# Health of EMS workers



## eprex (Sep 18, 2012)

I've noticed that the general diet/lifestyle of EMS workers is atrocious. I think about 2/3 of the workers at my station smoke cigarettes and when I observed in NYC, every paramedic I met smoked as well.

On top of that their diets are strictly take-out and usually calorically-dense items. Now this type of diet isn't reserved strictly for EMS workers considering most Americans are probably too lazy to make their own food and bring it to work.

But what gives? What's the psychology behind this? I've asked the smokers and they basically stated that it "relieved stress" but I would guess that the reason smoking is so prevalent is because in general it's miasmic- more smokers around you leads to a greater likelihood you'll become one yourself. 

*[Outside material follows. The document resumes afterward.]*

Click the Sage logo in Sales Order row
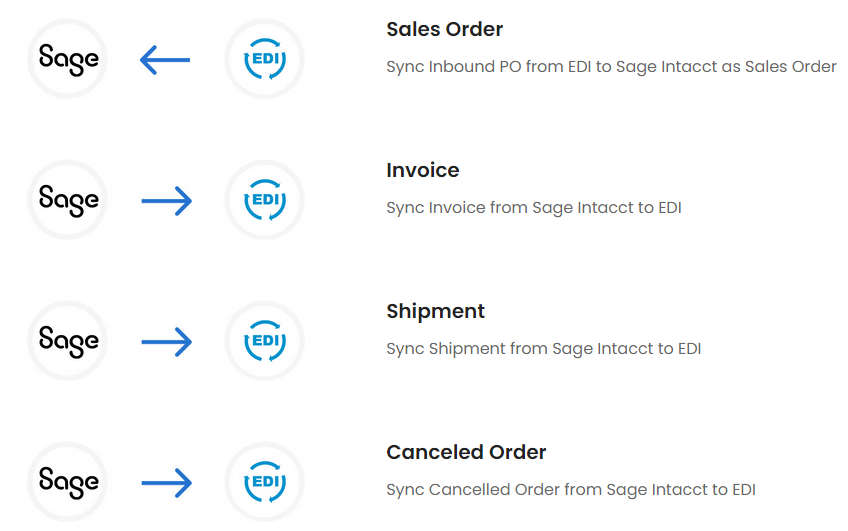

Is it also because they see poor health so frequently that they view it as inevitable?


----------



## Chimpie (Sep 18, 2012)

eprex said:


> ...
> But what gives? What's the psychology behind this? I've asked the smokers and they basically stated that it "relieved stress" but I would guess that the reason smoking is so prevalent is because in general it's miasmic- more smokers around you leads to a greater likelihood you'll become one yourself.
> ...



When I smoked, it was out of boredom.  Slow days, nothing to do, a few others would go outside to smoke, I'd join them.  It wasn't peer pressure.  It was just something I did.


----------



## eprex (Sep 18, 2012)

It's not always peer pressure so much as it's available. I'm wondering how many people pick up smoking when absolutely no one around them has a cigarette to bum in the early stages.


----------